**DIRECTIONS**
Everything from the line that contains "The width and height of the screenshot is (1510, 1044)." through the last line below should be transcribed exactly, except the pictures.

_____

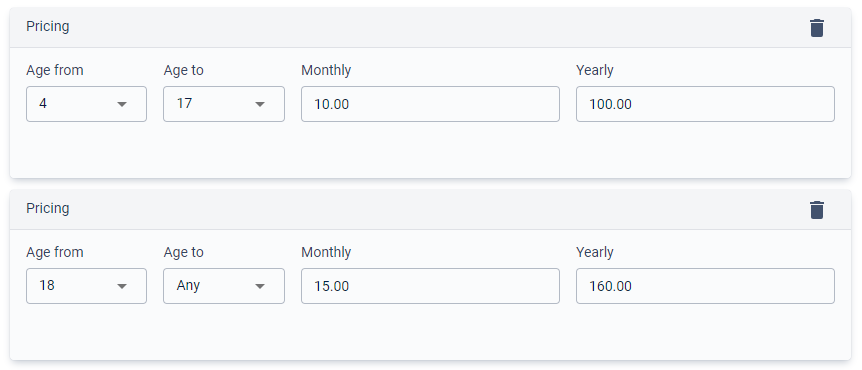The width and height of the screenshot is (862, 370).
Task: Open the Age to dropdown showing 17
Action: tap(224, 104)
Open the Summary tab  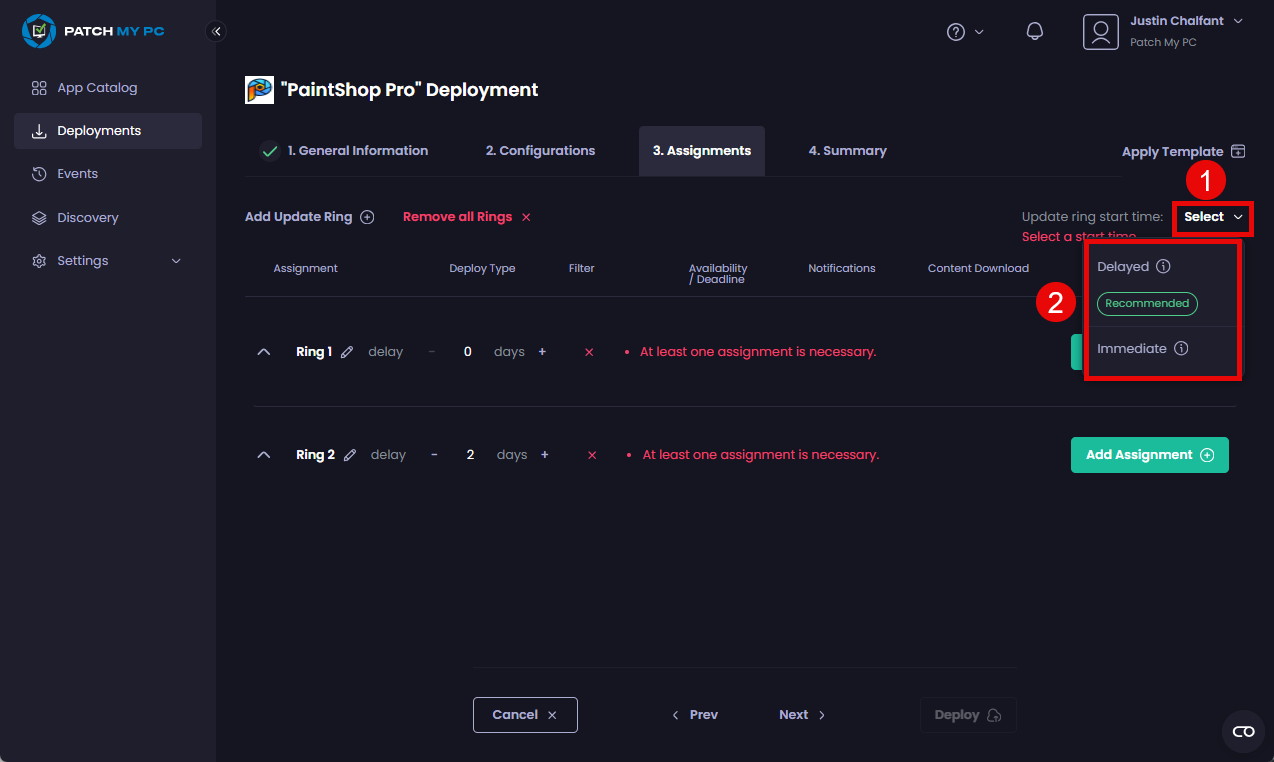pos(847,150)
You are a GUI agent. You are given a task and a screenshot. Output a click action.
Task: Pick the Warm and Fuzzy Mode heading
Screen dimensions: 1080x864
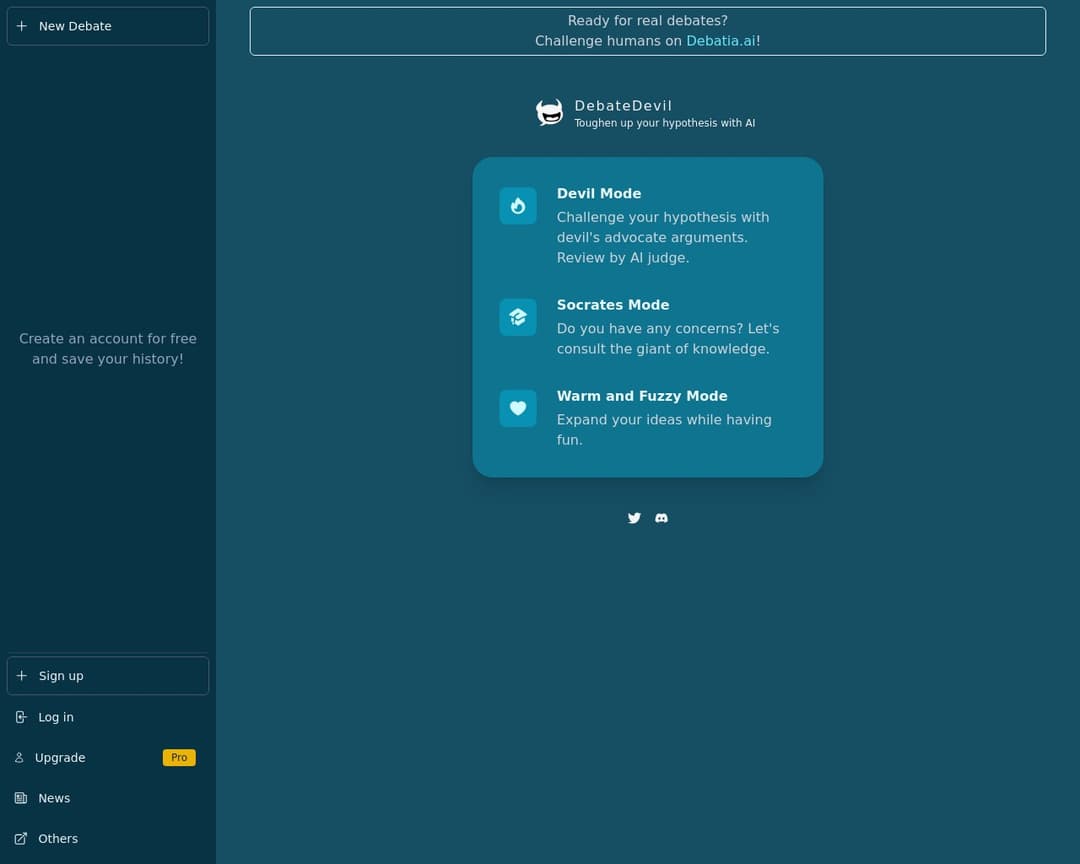pyautogui.click(x=642, y=396)
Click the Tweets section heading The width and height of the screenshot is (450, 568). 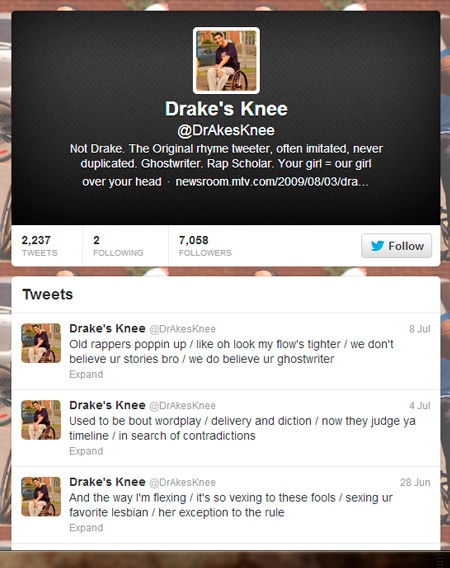[x=47, y=294]
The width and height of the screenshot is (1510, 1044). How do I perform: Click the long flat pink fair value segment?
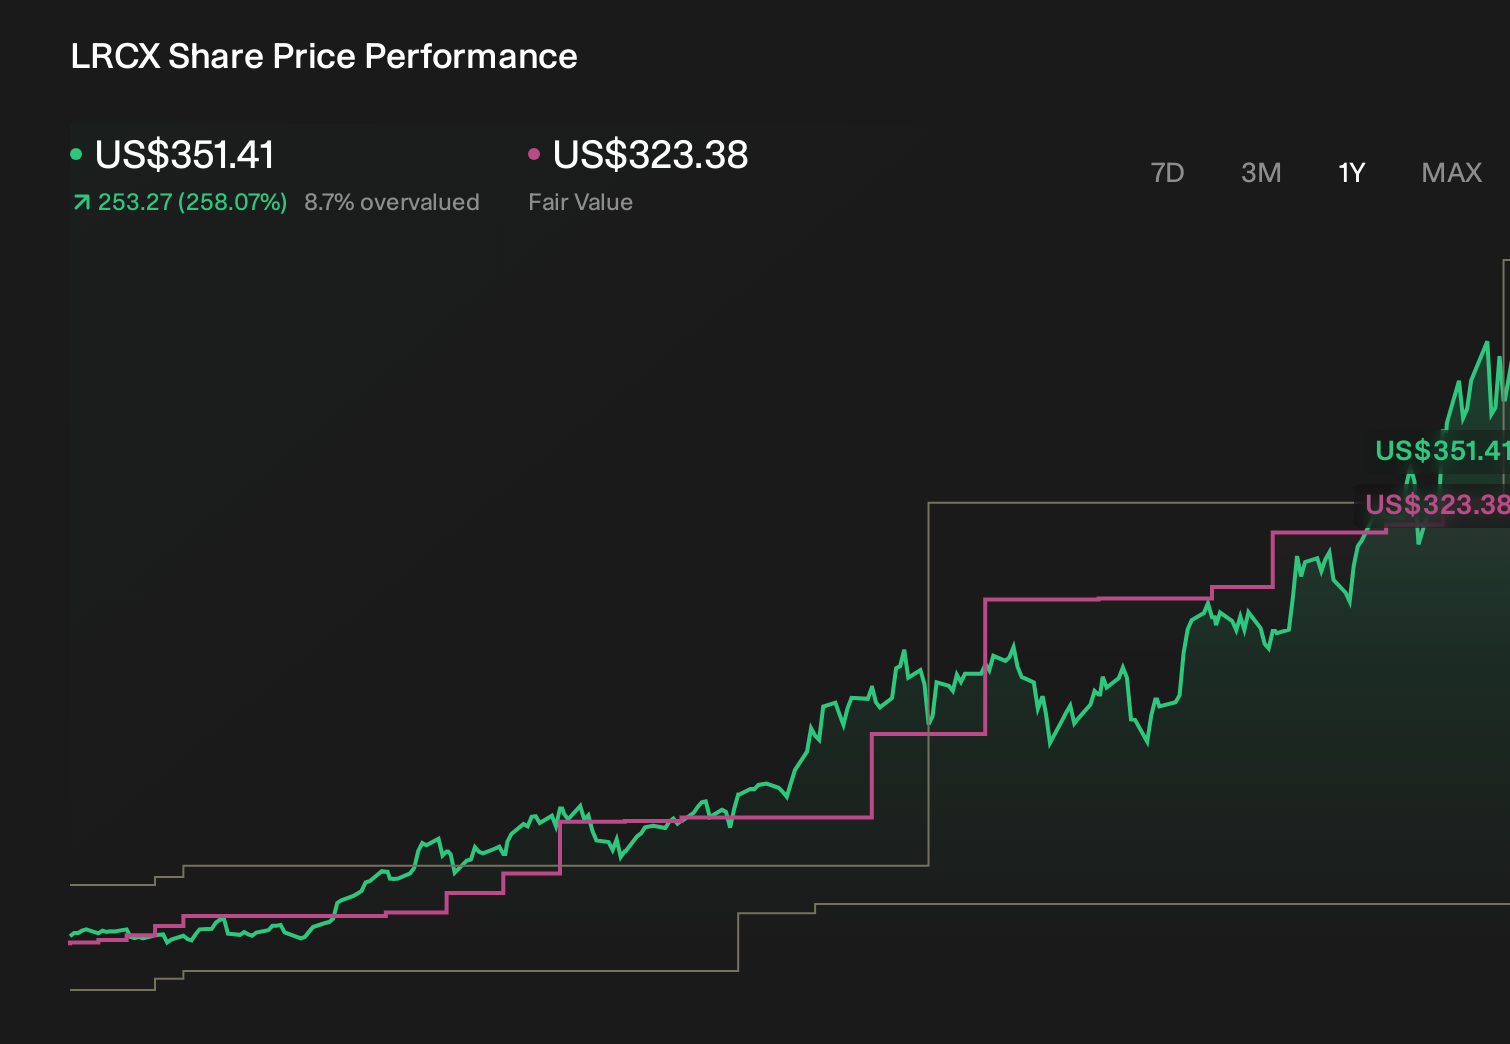click(715, 819)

_____

**OUTPUT BELOW**
The width and height of the screenshot is (1510, 1044). How do I perform: Click the long flat pink fair value segment?
click(715, 819)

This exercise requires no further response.